== Records for the task ==
BEGIN

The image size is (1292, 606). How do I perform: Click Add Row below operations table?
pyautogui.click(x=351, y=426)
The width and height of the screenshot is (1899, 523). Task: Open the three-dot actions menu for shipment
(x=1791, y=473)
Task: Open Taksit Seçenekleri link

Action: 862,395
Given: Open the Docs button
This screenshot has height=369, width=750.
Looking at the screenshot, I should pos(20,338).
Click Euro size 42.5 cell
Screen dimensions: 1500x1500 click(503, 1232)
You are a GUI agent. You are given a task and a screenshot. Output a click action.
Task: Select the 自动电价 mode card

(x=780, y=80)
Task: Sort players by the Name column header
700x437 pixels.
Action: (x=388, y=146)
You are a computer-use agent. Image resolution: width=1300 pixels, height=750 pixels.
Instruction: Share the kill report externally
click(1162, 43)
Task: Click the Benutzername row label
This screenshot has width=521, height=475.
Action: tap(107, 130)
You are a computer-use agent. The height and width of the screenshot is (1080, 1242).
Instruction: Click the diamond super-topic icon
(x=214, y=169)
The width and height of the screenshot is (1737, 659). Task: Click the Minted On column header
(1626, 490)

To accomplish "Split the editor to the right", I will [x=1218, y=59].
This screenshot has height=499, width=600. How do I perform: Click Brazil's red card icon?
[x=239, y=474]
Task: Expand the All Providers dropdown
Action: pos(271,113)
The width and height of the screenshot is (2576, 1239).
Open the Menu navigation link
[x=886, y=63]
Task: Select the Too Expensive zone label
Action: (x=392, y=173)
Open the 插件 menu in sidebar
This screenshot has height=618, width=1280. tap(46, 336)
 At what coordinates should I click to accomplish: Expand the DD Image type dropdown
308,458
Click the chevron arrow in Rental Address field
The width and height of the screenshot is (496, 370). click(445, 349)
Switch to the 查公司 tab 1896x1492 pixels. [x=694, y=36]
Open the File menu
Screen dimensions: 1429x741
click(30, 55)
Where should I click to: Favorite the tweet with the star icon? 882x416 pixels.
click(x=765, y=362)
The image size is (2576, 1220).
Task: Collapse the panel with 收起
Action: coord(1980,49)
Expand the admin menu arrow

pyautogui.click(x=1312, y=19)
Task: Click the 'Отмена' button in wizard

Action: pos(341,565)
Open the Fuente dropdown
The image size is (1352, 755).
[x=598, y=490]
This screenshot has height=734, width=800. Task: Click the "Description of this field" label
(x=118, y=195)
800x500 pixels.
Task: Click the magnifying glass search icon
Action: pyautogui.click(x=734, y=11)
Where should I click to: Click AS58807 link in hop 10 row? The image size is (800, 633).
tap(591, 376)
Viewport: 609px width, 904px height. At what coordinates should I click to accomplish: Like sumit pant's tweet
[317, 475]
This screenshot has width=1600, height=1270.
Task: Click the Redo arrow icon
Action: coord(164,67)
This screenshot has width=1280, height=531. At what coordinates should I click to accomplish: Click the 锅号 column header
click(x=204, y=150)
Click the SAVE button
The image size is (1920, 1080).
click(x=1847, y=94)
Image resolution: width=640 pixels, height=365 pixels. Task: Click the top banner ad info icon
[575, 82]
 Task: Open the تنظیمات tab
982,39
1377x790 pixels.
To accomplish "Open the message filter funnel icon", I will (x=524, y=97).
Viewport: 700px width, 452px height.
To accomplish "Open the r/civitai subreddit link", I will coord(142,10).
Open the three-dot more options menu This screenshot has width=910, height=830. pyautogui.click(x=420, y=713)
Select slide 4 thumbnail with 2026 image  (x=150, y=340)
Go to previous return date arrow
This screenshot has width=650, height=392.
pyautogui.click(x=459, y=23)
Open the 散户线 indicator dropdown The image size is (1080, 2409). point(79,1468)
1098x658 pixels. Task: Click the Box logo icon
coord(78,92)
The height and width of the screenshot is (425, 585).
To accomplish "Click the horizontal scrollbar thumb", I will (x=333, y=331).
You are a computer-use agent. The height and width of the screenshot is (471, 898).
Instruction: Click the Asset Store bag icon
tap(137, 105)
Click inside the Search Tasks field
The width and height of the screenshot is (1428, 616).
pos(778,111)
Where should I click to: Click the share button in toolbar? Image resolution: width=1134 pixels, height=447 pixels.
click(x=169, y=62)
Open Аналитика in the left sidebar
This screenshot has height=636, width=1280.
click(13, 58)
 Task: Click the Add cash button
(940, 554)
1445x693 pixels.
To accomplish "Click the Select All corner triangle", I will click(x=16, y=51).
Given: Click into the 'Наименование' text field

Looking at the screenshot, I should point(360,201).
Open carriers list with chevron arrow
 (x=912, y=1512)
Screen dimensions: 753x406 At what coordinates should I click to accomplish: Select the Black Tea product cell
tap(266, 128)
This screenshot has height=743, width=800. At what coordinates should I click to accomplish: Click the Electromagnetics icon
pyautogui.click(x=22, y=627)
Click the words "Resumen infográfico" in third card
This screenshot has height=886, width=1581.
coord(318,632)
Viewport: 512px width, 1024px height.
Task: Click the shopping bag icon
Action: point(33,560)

END

For the listing above, print only the lines starting at the line containing "Viewport: 700px width, 452px height." and ending at the line containing "Open the three-dot more", exactly, both included.

== Reply ==
Viewport: 700px width, 452px height.
To accomplish "Open the r/civitai subreddit link", I will coord(142,10).
Open the three-dot more options menu This screenshot has width=910, height=830. pyautogui.click(x=420, y=713)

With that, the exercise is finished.